_課題:_ 抜粋の中でかぎかっこ「」に囲まれた語句を、出てくる順にすべて書き出せ。
**** 文書抜粋
まだお会いできていない患者さんのご家族から
「人殺し」の一言は、心臓に悪いですね。
色々と家庭内に問題があり、つい他者を誹謗する
言葉がでるのは昨今の風潮ですね。
IT技術の進展の副作用として
「すぐに」「できるだけ早く」「検索すればすぐに出てくる」などと
いつも相手の責め立てる空気が蔓延しています。
或る種の精神疾患のような人間を作り出しているIT。
先生が「待てない」とおっしゃる意味がよくわかります。

Posted by 匿名 at 2013年07月24日 09:39 | 返信

よくは、分かりません、一つには、システムの問題もあるのでは、と思いました。
院長と、理事長を兼務していらっしゃるとの事ですが、医療と経済問題、人事問題に興味を持てる、長尾先生を補佐してくれる方が居れば、理事長をお願いできますのにとおもいました。
ところで、長尾先生が梅ちゃん先生とお呼びになっていた、梅村医師は、長尾クリニックの理事長をお願いできないですかね。梅村先生はもう、就職先はお決まりなんですか。
未だだったら、何かお仕事をお願いしてみたらいけませんでしょうか。
長尾クリニックの理事長の求人がある。梅村先生の求職があるからと言って、二つを一つにはできないでしょうけど。
私も、無い頭を絞って考えました。
********
**** 利用データ
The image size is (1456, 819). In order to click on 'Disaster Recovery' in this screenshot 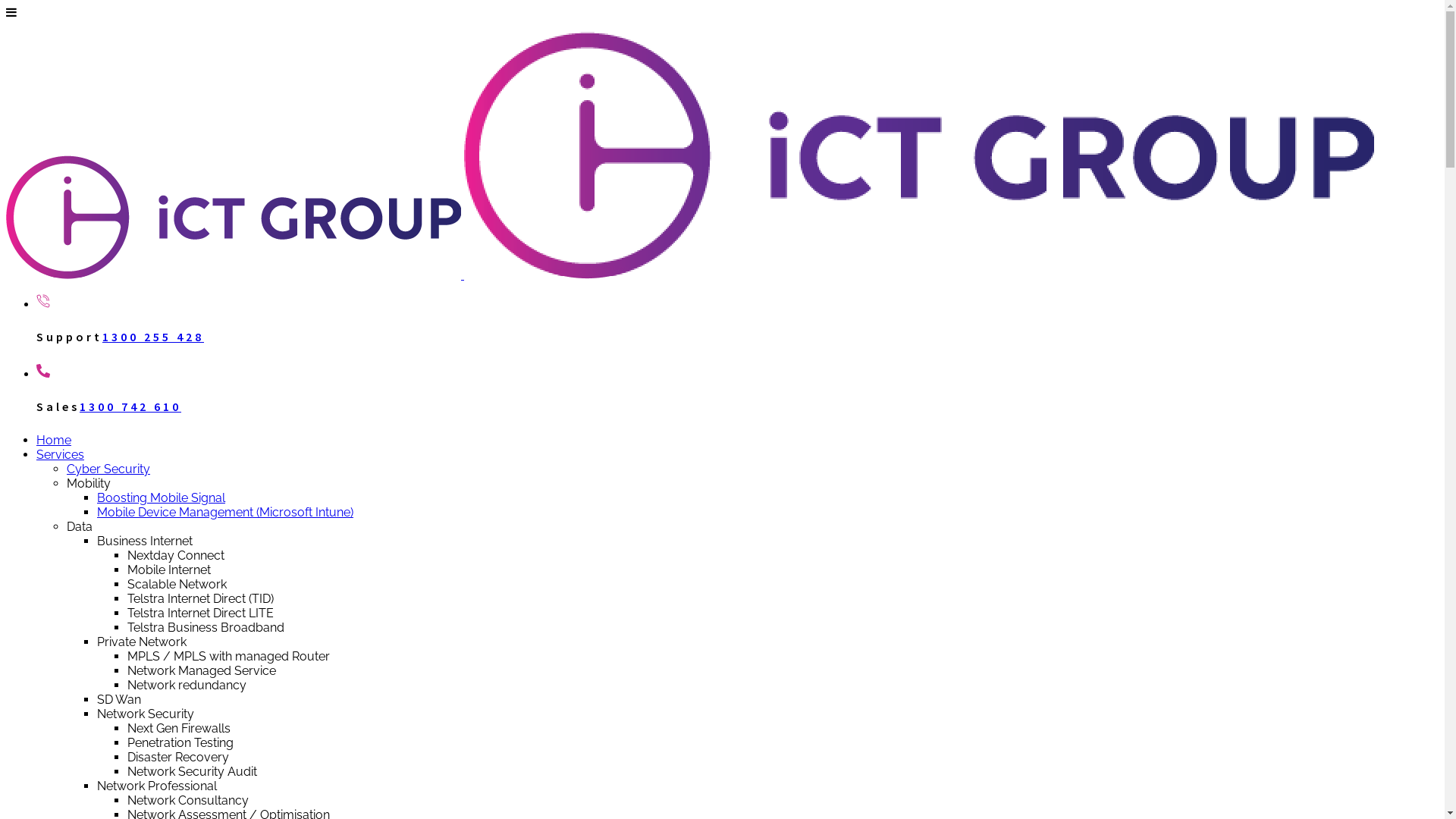, I will do `click(178, 757)`.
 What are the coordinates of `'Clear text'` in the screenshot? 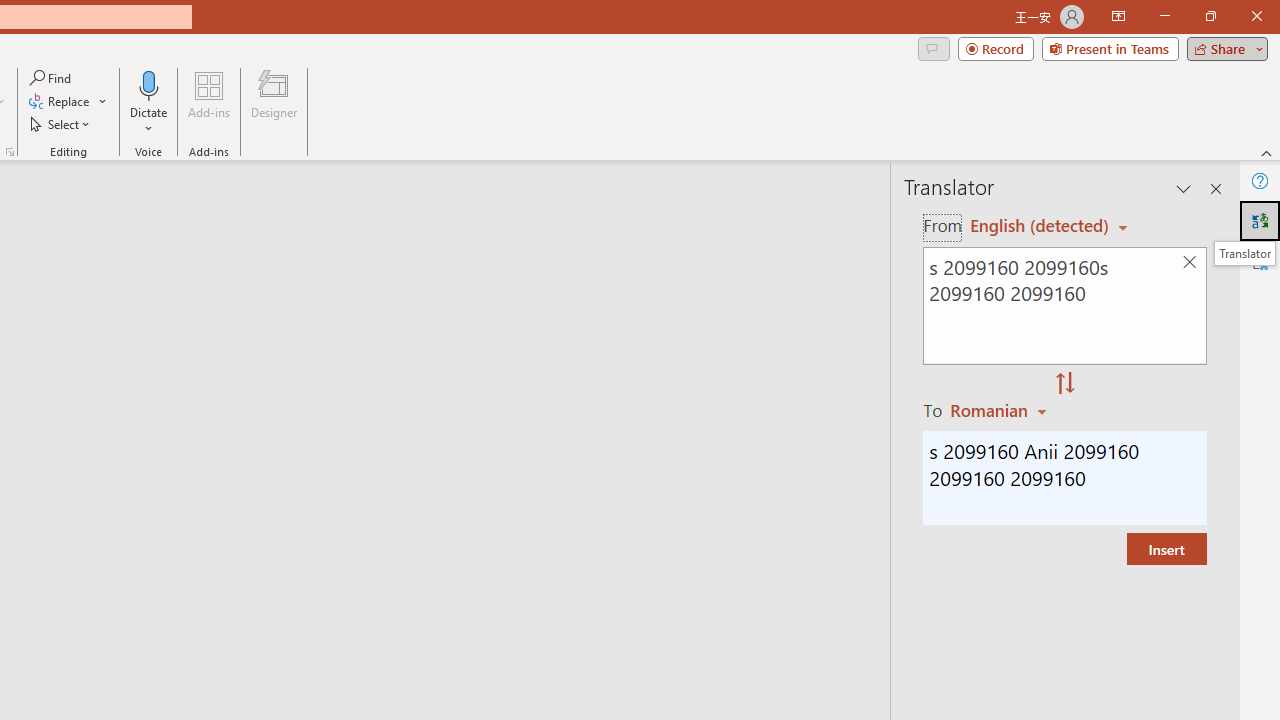 It's located at (1189, 262).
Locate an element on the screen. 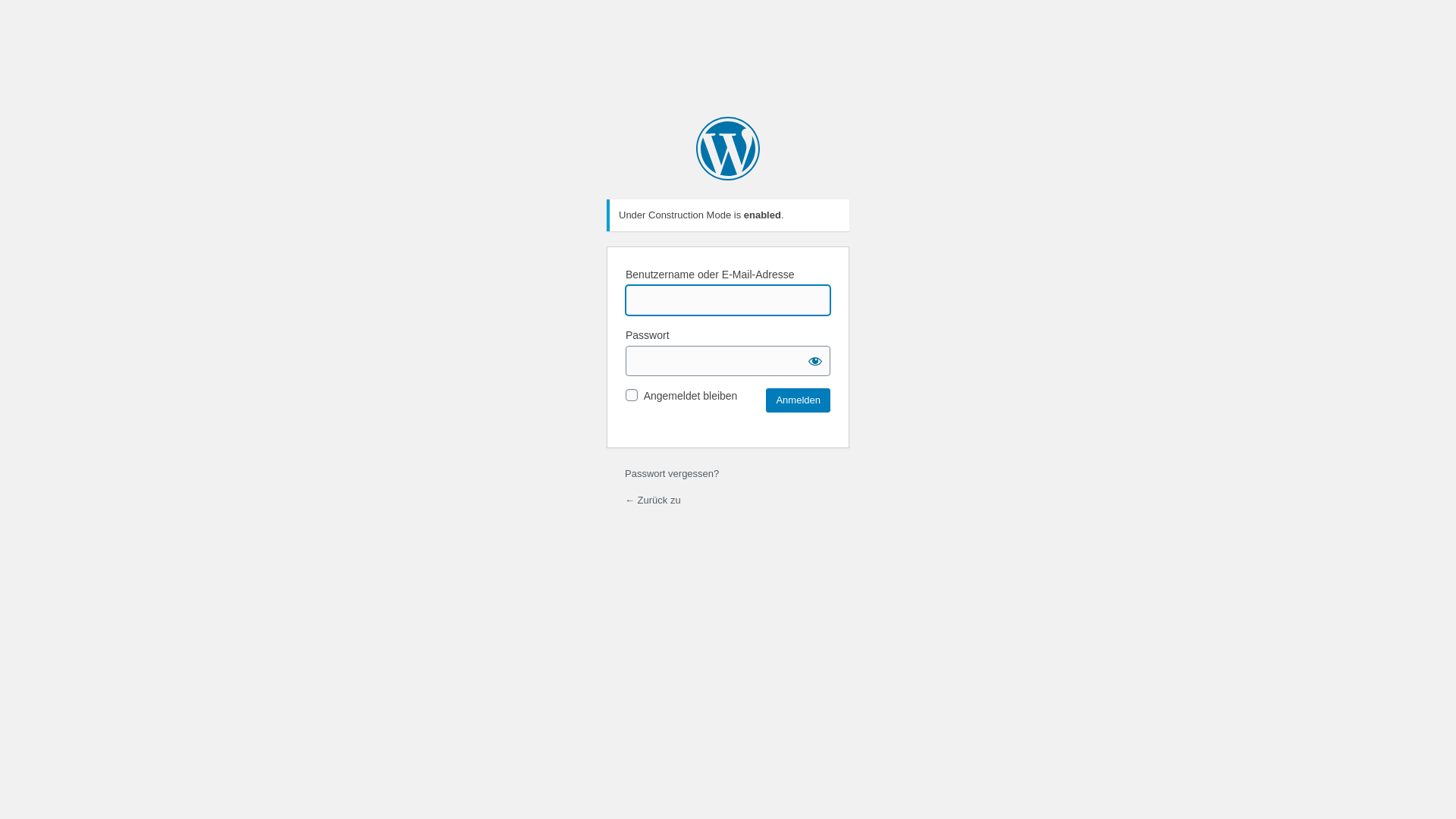 The image size is (1456, 819). 'Passwort vergessen?' is located at coordinates (671, 472).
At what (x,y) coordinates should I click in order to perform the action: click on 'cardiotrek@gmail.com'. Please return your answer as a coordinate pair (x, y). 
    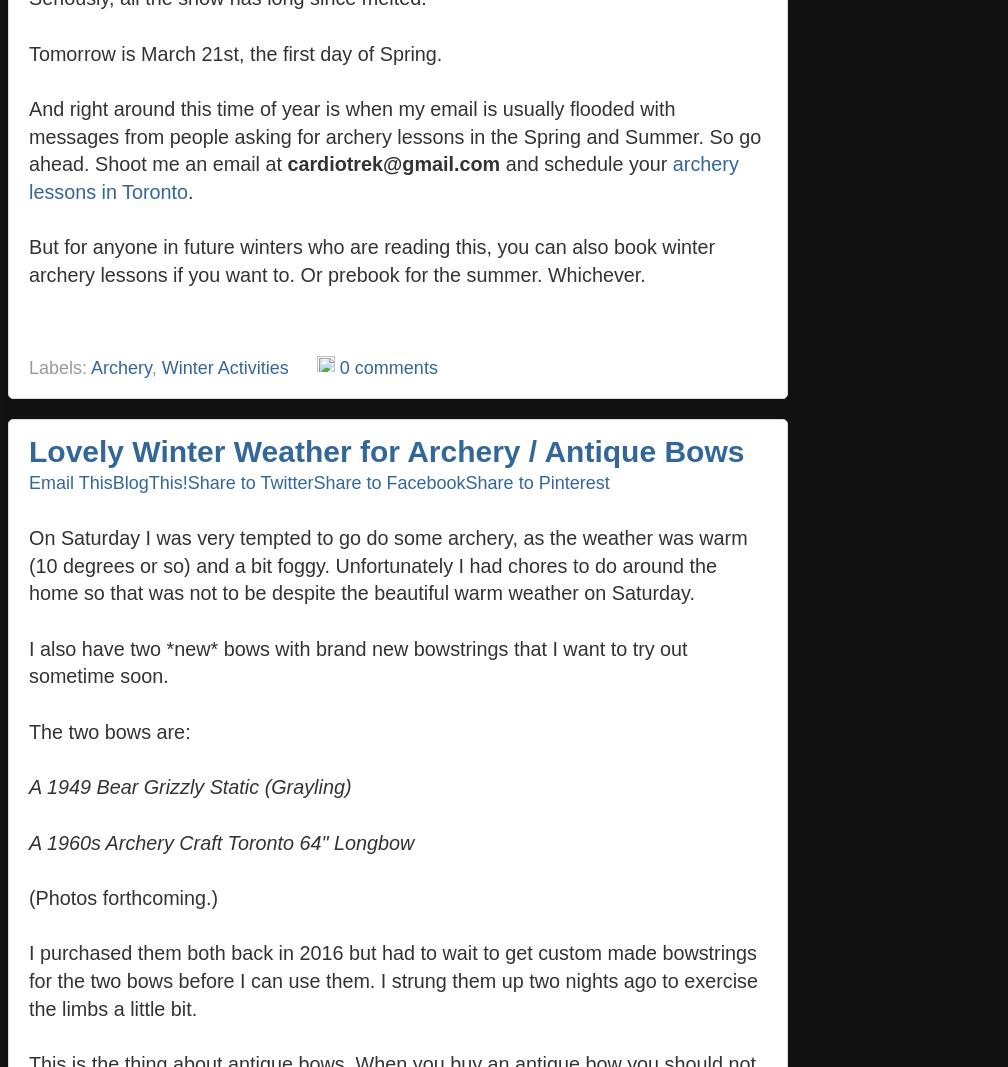
    Looking at the image, I should click on (393, 162).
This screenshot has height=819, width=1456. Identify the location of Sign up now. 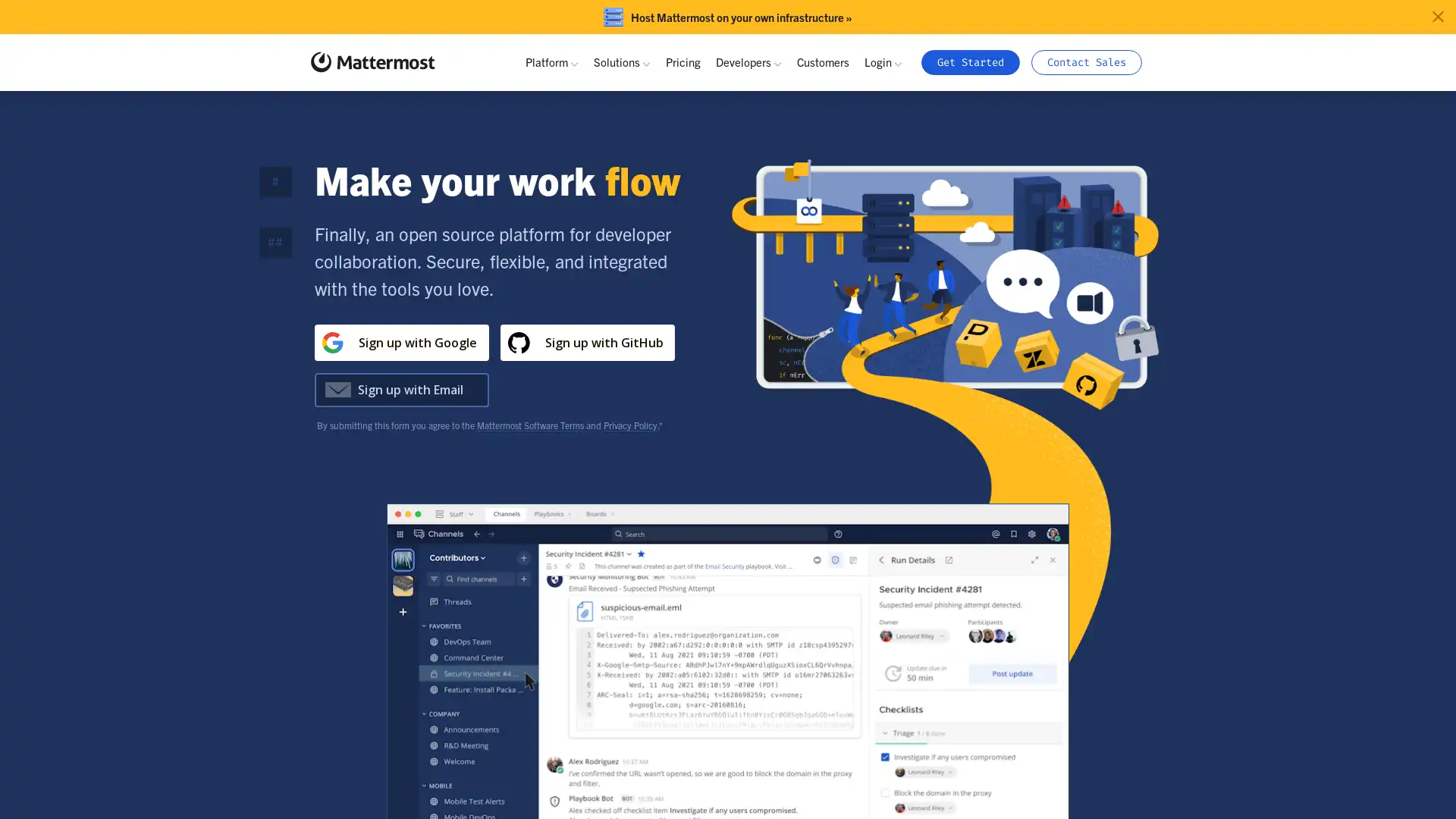
(585, 388).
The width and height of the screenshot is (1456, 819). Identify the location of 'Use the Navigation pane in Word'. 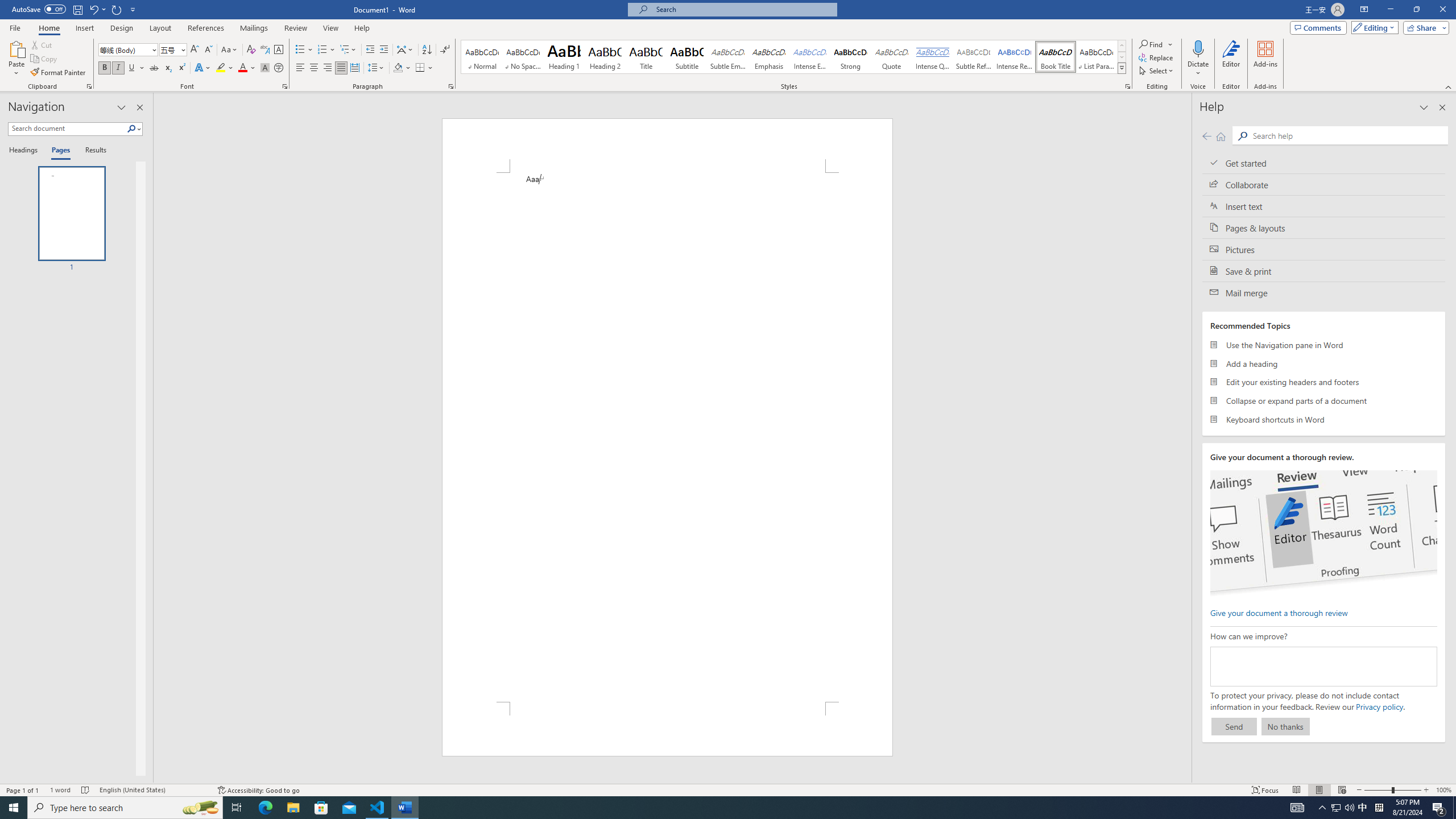
(1323, 344).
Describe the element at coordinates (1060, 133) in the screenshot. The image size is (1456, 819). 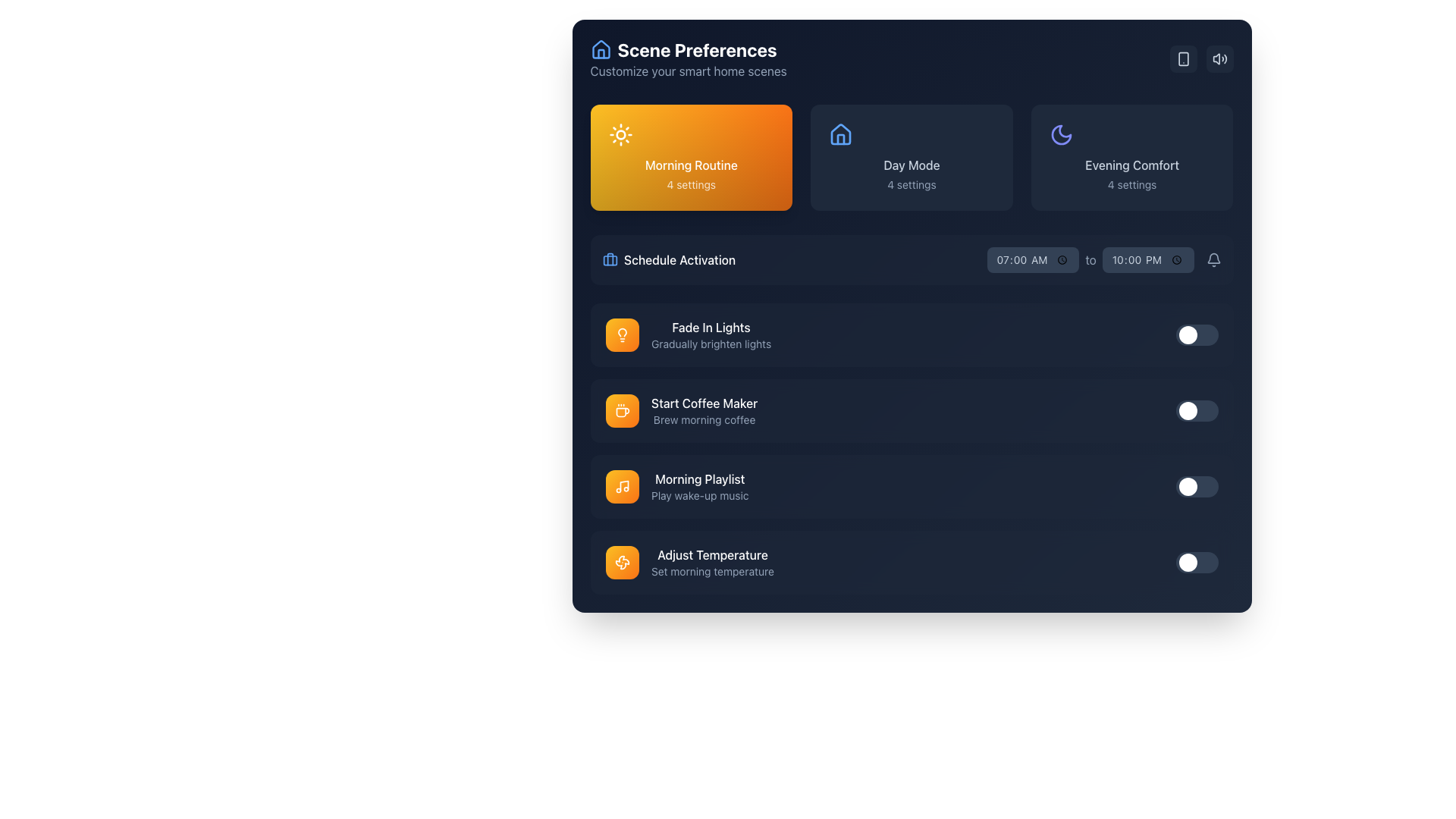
********
_解答:_
人殺し
すぐに
できるだけ早く
検索すればすぐに出てくる
待てない